Politics is mostly theater, but the lighting in Rajasthan is getting harsh. You might remember Sukhbir Singh Jaunapuria. He’s the former BJP MP who famously suggested that blowing a conch shell and sitting in the mud would boost your immunity against COVID-19. It was a bold, if scientifically illiterate, branding exercise. But his latest performance in Tonk didn’t involve mud. It involved blankets, or rather, the conspicuous lack of them.
It’s cold in Tonk right now. Not "NYC rooftop" cold, but the kind of dry, biting desert chill that makes a wool wrap the difference between sleep and shivering misery. Jaunapuria was out doing what politicians do—distributing warmth for the cameras. It’s a cheap way to buy a legacy, one five-dollar blanket at a time. Then the script went sideways.

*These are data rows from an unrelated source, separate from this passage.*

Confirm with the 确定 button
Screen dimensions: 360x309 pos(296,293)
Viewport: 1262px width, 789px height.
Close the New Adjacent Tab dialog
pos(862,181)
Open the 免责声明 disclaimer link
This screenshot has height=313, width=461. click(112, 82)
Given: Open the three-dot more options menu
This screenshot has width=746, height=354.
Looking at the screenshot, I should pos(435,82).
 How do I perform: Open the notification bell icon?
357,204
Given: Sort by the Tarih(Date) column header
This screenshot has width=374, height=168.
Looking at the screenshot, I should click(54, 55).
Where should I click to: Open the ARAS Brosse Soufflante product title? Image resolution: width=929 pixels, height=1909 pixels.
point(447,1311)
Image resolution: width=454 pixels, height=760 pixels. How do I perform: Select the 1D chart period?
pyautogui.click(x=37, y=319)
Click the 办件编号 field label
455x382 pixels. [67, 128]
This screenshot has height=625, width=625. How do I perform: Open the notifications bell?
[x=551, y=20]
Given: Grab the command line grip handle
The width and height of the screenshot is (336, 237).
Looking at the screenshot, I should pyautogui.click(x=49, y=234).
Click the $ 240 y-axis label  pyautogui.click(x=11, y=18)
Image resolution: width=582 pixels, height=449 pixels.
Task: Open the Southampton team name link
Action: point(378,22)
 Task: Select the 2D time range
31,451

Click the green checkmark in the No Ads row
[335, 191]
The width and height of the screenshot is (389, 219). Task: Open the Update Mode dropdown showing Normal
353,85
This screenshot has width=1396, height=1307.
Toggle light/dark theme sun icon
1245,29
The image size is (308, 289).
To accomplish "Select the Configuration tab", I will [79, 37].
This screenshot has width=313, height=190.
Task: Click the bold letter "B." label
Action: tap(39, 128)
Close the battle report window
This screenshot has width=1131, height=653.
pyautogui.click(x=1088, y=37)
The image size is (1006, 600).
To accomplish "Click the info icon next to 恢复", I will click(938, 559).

In a video currently rotting the brains of everyone on X, Jaunapuria is seen distributing blankets. A group of Muslim women approach. He stops. He doesn't just stop; he pivots. He reportedly told them they weren't from his "area." It’s the classic bureaucratic dodge. "I’d love to help, but you’re not in my database." Except in Tonk, the database is often drawn along lines that have nothing to do with zip codes.
The friction here isn't just about a piece of fabric. It’s about the cost of exclusion. A polyester blanket costs maybe 400 rupees. A viral video of an ex-lawmaker denying that blanket to a woman in a hijab? That costs a lot more in the long run. It’s a PR tax that even the most seasoned spin doctors can't quite offset. You can blow all the conch shells you want; people still see the shivering.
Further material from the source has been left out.